The MACRA proposed rule would implement changes to physician payment through the aforementioned Quality Payment Program, a unified framework under MACRA that streamlines various quality reporting programs and includes two paths: MIPS and alternative payment models (APMs). Most Medicare clinicians will initially participate in the Quality Payment Program through MIPS, though they won’t be locked into one path or the other in subsequent years; they can switch annually.
While MIPS allows Medicare clinicians to be paid for providing high value care through success in four performance categories—Quality, Advancing Care Information (the “new” meaningful use), Clinical Practice Improvement Activities, and Cost—advanced APMs include payment models such as accountable care organizations (ACOs) and patient-centered medical homes (PCMHs). Medicare clinicians who participate to a sufficient extent in advanced APMs would be exempt from MIPS reporting requirements and qualify for financial bonuses.
According to HHS, organizations receiving the funding would support small practices by helping them think through what they need to be successful under the Quality Payment Program, such as what quality measures and/or electronic health record (EHR) may be appropriate for their practices’ needs. Organizations would also train clinicians about the new clinical practice improvement activities and how these new activities could fit into their practices’ workflow, or help practices evaluate their options for joining an APM.

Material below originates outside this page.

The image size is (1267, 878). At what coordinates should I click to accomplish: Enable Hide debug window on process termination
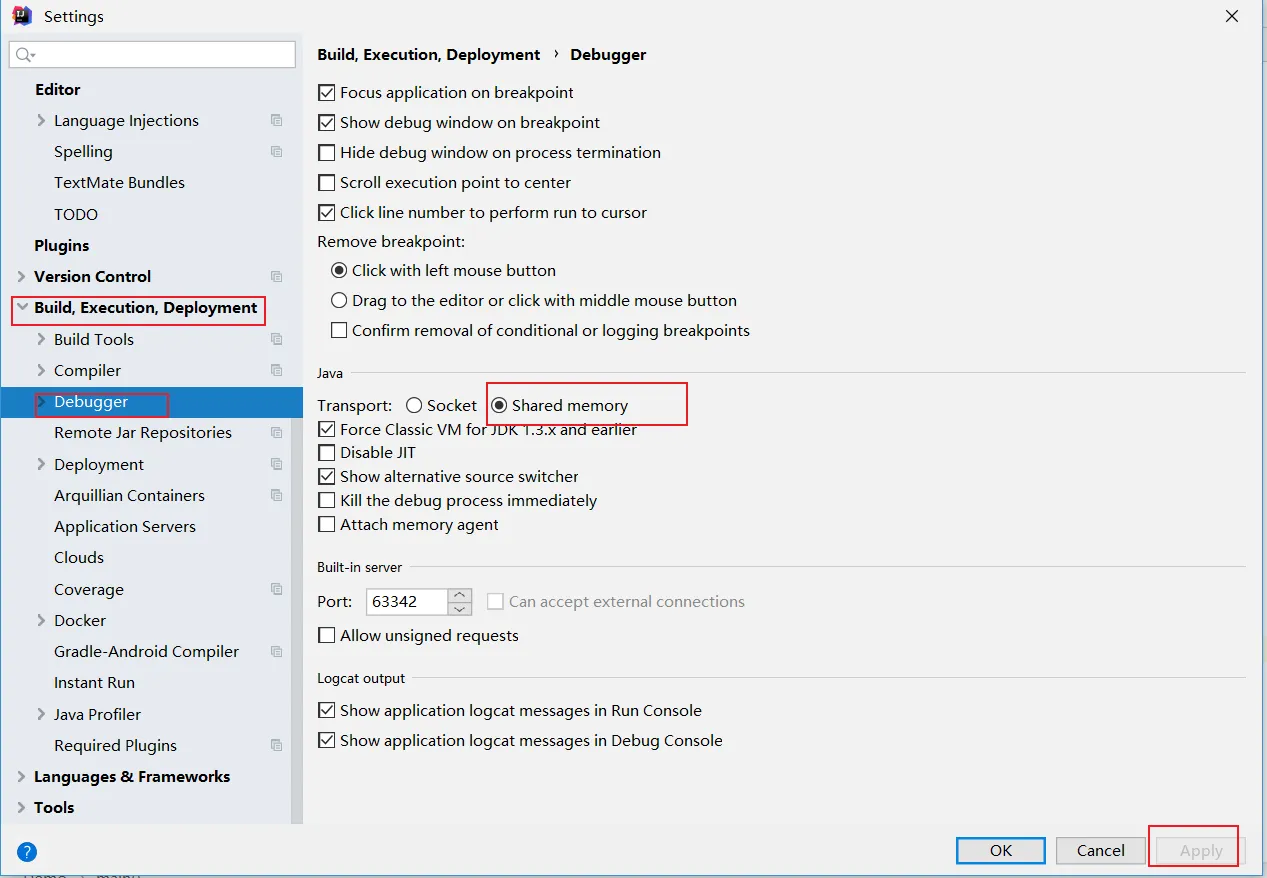click(326, 153)
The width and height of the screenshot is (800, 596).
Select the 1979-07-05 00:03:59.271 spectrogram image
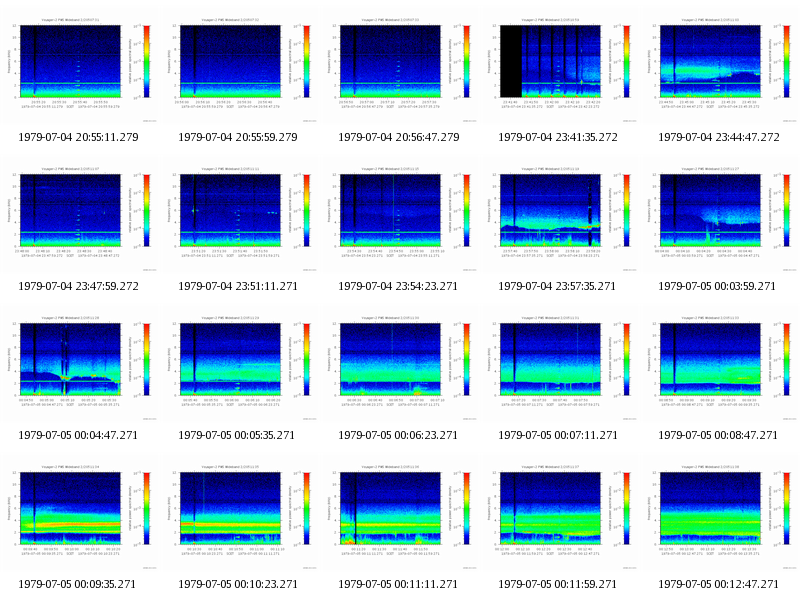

“The bipartisan MACRA legislation gave us the tools to improve Medicare and make it modern and sustainable by improving the incentives for and lowering the burden on clinicians,” Patrick Conway, M.D., acting principal deputy administrator and chief medical officer for CMS, said. “Real change must start from the ground up, and today’s announcement recognizes this reality by getting doctors the resources they need to provide better, smarter care.”
B. Vindell Washington M.D., principal deputy national coordinator, added, “Providing these tools to help physicians and other clinicians in small practices navigate new programs is key to making sure they are able to focus on what is most important: the needs of their patients.” He noted, “As with the Office of the National Coordinator (ONC) for Health IT’s funding for Regional Extension Centers (RECs), this assistance will help healthcare providers leverage health information technology to enhance their practices and the care they deliver.” A recent report from ONC found that its REC program had a significant impact on increasing meaningful use success among physicians and small providers.
Awardees will be announced by November 2016. HHS said it encourages all qualified organizations to apply for this funding.